明治生まれの祖父は建設屋の親分だったが、母いわく本当の意味での「侠客」だった。
祖父は人望も厚く、いつも争いを鎮め、憎しみが広がる事はなかった。
小学校の時の祖父は優しく、海へ乗り出す「夢」を持たせてくれた。
釣りを教えてくれて、ドジョウも七輪で焼いて食べさせてくれた。
網目からドジョウが落ちて灰まみれになると、カルシウムで骨が丈夫になるからと灰を払ってそのまま食べさせてくれた。
海に出る為の木造船を作ってくれる約束だったが小学生の時に世を去った。
子供の自分に祖父が何度も言い聞かせてくれたのは「男は滅多に怒るものではない、常に腹にドスを呑んで生きよ」だった、タコ・・ではない。
「抜くときは死ぬ覚悟がある時だ、生涯、抜かぬに越したことはない」そう言っていつも笑っていた。
それと、「約束は絶対破るな、弱い女子供は必ず守ってやれ、たとえ自分の命を落とすことになっても」。
他にも色々言っていたがそれくらいしか覚えていない。
何しろ小学校の低学年で、お化けも怖いのにそんな覚悟が出来るわけがないではないか。
高校生くらいから東映の仁侠映画で高倉健さんや高橋秀樹さんが祖父に見えてきて、気がついたら祖父の意のままになっていたようだ。
そしてそのような生き方をしてきた。
やはり祖父の「暗示」の力だろう。
また母も祖父の言葉を何度も繰り返した。
親子そろって「武士道」の教育をほどこしてくれたのだ。
もう何年も前の話だが、自分に関わった一人の女性が卑劣な暴力団関係者の毒牙にかかり、自殺寸前に追い込まれた。
その話を聞いて会社に辞表を出した。
それまでも小さな争いは何度かあったがあくまでもボディーガードと言う職務上のことでたいしたことはなかった。
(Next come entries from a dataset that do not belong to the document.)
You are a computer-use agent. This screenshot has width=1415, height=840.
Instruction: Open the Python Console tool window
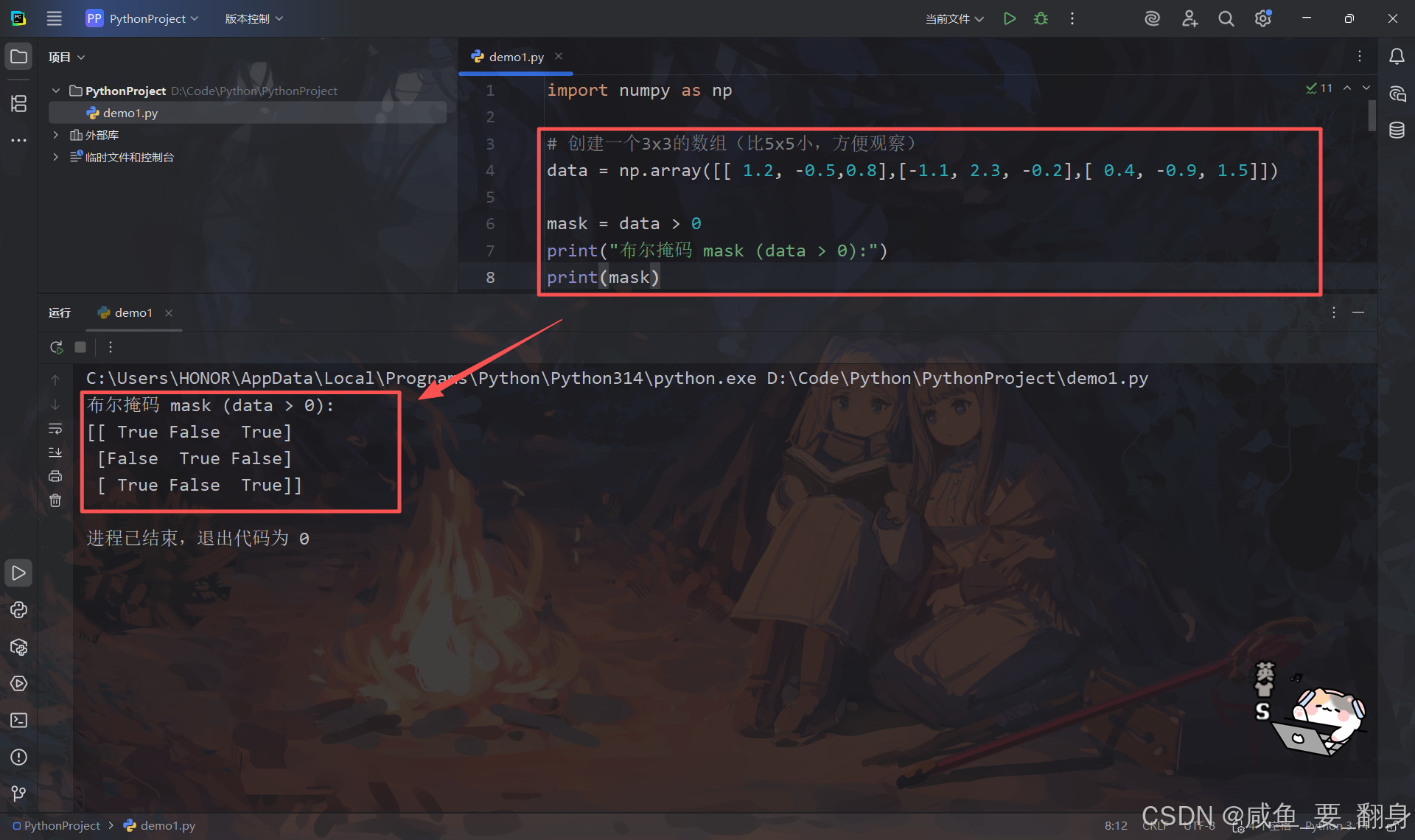coord(18,610)
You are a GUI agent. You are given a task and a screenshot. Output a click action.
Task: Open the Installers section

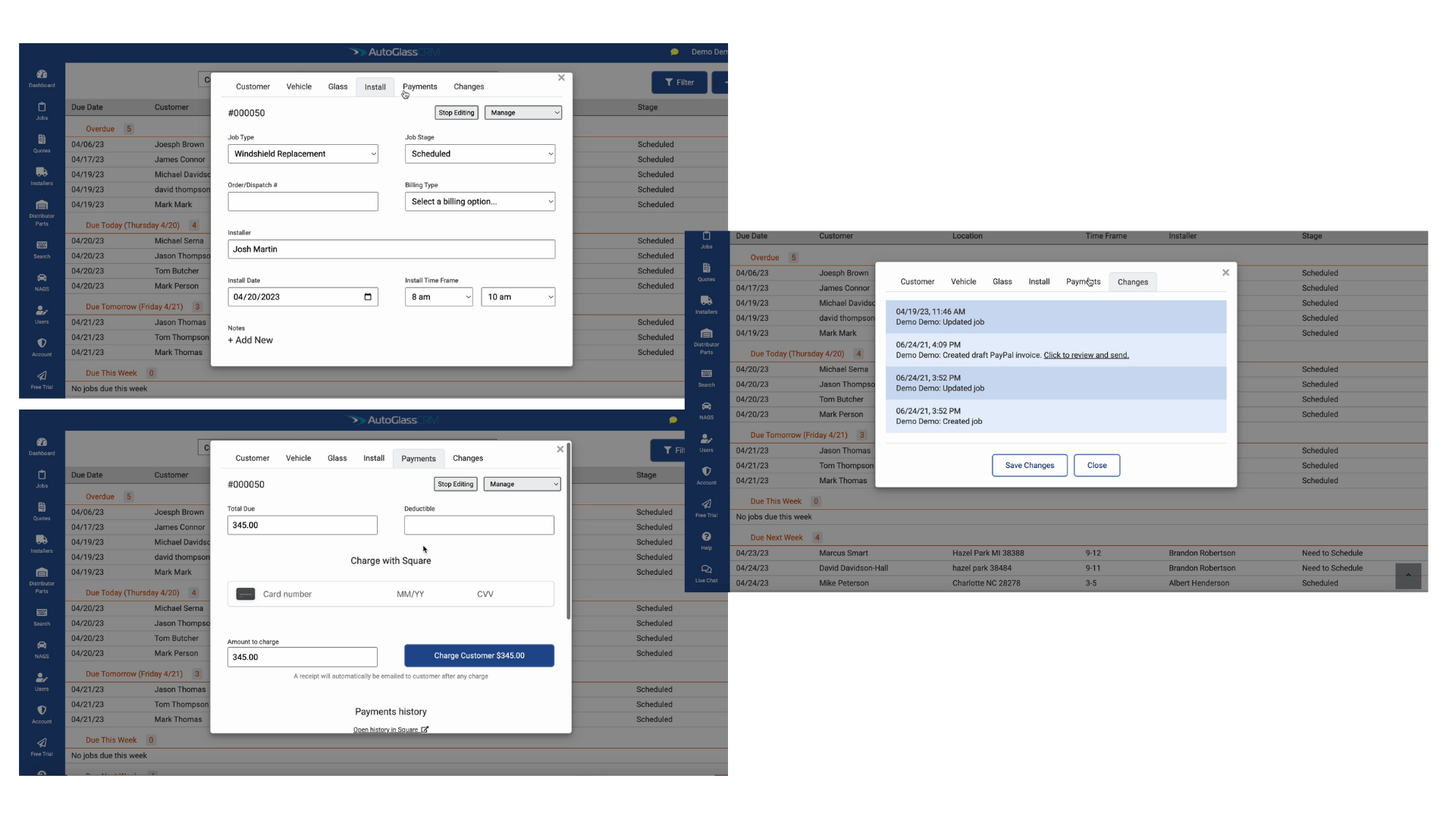tap(42, 176)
翌日、本社からわざわざ社長が来て二人だけで話をした。
理由を言え、言わないで争いになったが根負けして話すと、「バカもん!そんなことは警察の仕事だ。一生を棒に振る気か!場合によっては刑務所行きだ」。
「それにお前はその娘と結婚したいほど好きなのか」と言うから、「そうじゃない、生き方の問題で、自分に少しでも関わった人が男であろうが老婆であろうが、絶望して泣きついてきたらどんなことをしても助ける」と言うと・・
「お前は月光仮面か!せっかくここまで来たのに」と言う。
「たかがヤマハじゃないですか・・」そう言うとため息をついて・・
「わかった、何も言わん、本物の弁護士をつけてやるから思い切りやれ!」そう言って許してくれた。
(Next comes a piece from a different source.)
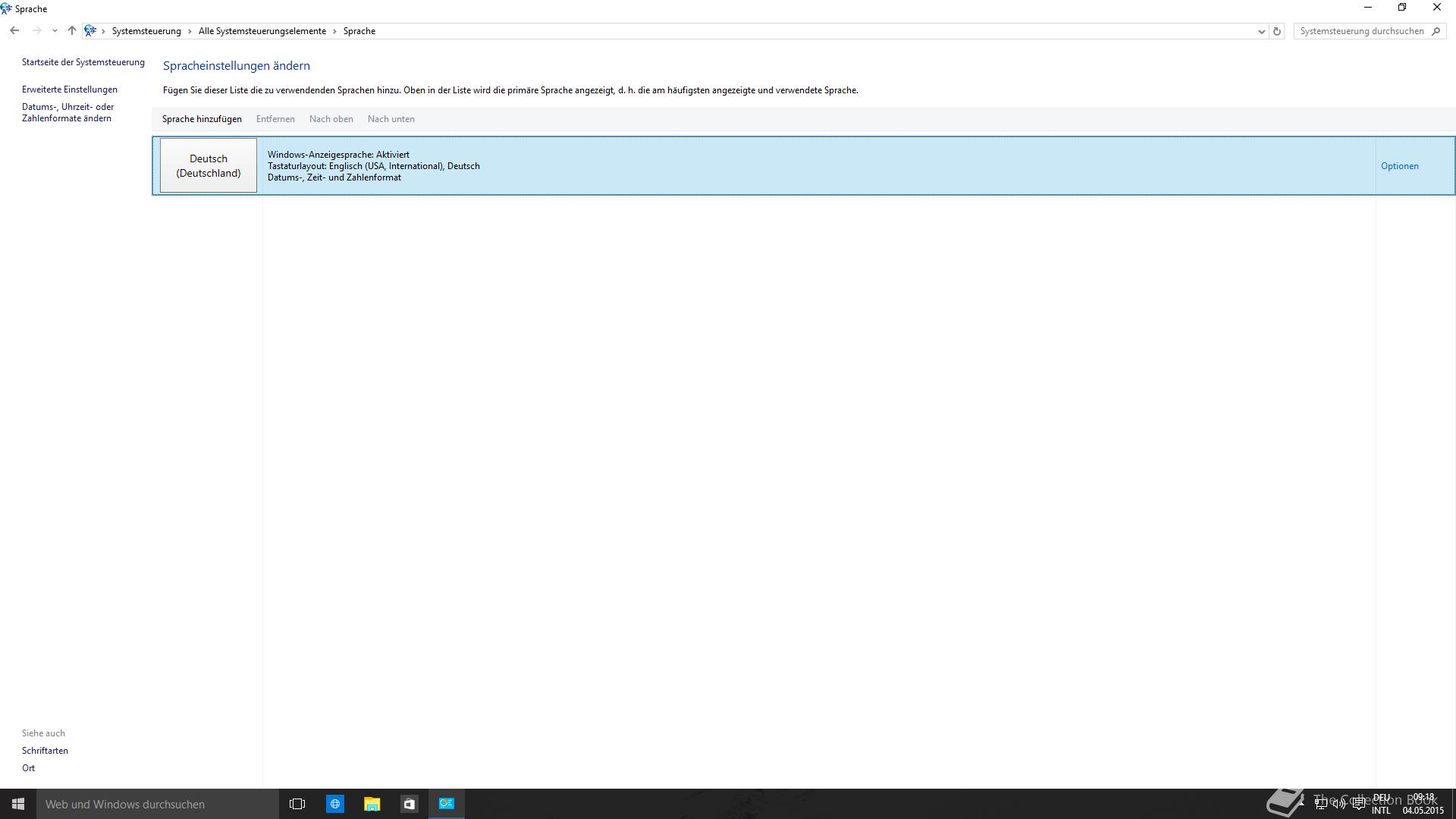
Task: Launch the Store taskbar icon
Action: click(410, 804)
最後に、「どうやるのか俺だけに教えろ」と言うから仕方なく作戦を話すと、「本当にお前は抜け目がないのう・・」と感心していた。
ここで結果報告は出来ないが、全て終わり、社長の元へお別れの挨拶へ行くと、社長は辞表を受理してはいなかった。
「そんなもん知らん」ととぼけていた。
食えないオッサンだ。
もうこの世にはいないが、生涯でただ一人、心から頭を下げた男だった。
父の記憶はなく、いつも社長に祖父と父が重なって見えていた。
言い忘れたが、祖父の言葉で一番印象に残っていたのは「武士道」ではなく、「マムシは食っても旨いが青大将は食うなよ、あれは・・マズい・・」だった。
祖父の教えはしっかりと生きている。
旨いものこそ人としての生き甲斐なのだ。